Disegno del desiderio
Erotismo e censura nel Rinascimento
Abstract
Le arti figurative del Cinquecento italiano sono ricche di richiami simbolici, più o meno espliciti, all’erotismo. Se nei soggetti ripresi in scene di sacralità l’autocensura si fa manifesta nell’evocare la parvenza di una controllata allusione all’estasi mistica di una corporeità compiaciuta, diversamente, nelle raffigurazioni di carattere mitologico e nelle sfrenatezze delle memorie romane da riattivare, il medesimo artista può liberare il proprio immaginario sperimentando l’iconografia di un piacere sessuale la cui divulgazione è ‘pericolosamente’ rivolta ad un pubblico allargato, grazie alle stampe a bulino e ai testi che le accompagnano. Sono note le vicende del libro I Modi di Marcantonio Raimondi, che traduce in incisioni le fantasie dipinte da Giulio Romano nel 1524, assieme alla successiva pubblicazione dei Sonetti lussuriosi in cui le stesse immagini dialogano con gli espliciti racconti di Pietro Aretino; tuttavia, la controriformista pena inflitta con l’incarcerazione non scoraggia Raimondi dal continuare la sua ricerca del desiderio disegnato, in alcuni casi anche rivolta al godimento solitario, come si evince dalla Figura femminile con dildo del 1520 [incisione a bulino, 7 x 14.1 cm, Nationalmuseum, Stoccolma]. Sulla stessa linea tematica il sodalizio che lega il pittore con l’abile incisore, Romano a Raimondi, coinvolge anche Perin del Vaga e Giovanni Jacopo Caraglio nell’impresa di una riproducibile arte rivolta alle masse. Altri artisti, come Agostino Veneziano e Marco Dente, si cimentano in pregevoli raffigurazioni dell’eros e non stupisce che i sopracitati siano quasi tutti allievi di Raffaello che, ad esempio, nella Loggia di Psiche privatizza i preliminari di una carnalità commissionata per gli interni della Villa Farnesina a Roma.
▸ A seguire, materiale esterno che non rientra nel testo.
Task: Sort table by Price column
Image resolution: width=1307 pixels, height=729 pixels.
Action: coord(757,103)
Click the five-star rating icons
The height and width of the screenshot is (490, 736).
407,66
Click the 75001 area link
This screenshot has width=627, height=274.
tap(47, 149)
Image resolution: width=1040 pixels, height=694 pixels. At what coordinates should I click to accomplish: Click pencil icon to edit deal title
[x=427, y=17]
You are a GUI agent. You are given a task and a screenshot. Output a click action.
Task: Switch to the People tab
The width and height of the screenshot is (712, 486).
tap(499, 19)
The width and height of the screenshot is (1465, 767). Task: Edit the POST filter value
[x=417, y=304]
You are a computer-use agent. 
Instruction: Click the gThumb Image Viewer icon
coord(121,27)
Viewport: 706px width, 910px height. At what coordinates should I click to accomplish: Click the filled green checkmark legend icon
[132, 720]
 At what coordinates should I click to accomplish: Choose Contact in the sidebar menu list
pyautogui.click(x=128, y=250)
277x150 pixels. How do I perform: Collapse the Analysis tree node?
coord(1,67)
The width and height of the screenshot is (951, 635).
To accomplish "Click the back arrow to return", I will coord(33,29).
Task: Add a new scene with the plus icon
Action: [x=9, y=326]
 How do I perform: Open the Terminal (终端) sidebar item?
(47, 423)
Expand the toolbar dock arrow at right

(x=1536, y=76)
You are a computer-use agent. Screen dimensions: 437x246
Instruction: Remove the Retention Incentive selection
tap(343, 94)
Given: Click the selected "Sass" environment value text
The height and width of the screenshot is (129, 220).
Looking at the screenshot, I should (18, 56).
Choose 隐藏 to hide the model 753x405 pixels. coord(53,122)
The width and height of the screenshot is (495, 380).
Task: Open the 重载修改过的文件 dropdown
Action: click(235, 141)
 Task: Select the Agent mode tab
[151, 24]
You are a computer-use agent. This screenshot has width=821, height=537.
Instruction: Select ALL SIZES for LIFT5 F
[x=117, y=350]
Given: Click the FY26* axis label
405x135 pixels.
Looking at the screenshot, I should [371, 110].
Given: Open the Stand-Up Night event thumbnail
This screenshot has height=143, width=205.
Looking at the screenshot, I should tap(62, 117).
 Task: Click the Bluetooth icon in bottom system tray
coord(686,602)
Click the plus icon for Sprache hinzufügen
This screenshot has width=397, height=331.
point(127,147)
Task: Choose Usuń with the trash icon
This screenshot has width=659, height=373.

L’articolo si concentra sulle esperienze più significative della rappresentazione dell’erotismo rinascimentale, con particolare attenzione al potere divulgativo dell’incisione, alla progettazione e postura degli idealizzati o presunti corpi in scena, alla normalizzazione di pratiche intersoggettive che nelle eidografiche riproposizioni del modello vitruviano sintetizzano la centralità, il potere politico e la misura performativa di un homo bene figuratus, come ad esempio quello proposto da Cesare Cesariano nel 1521.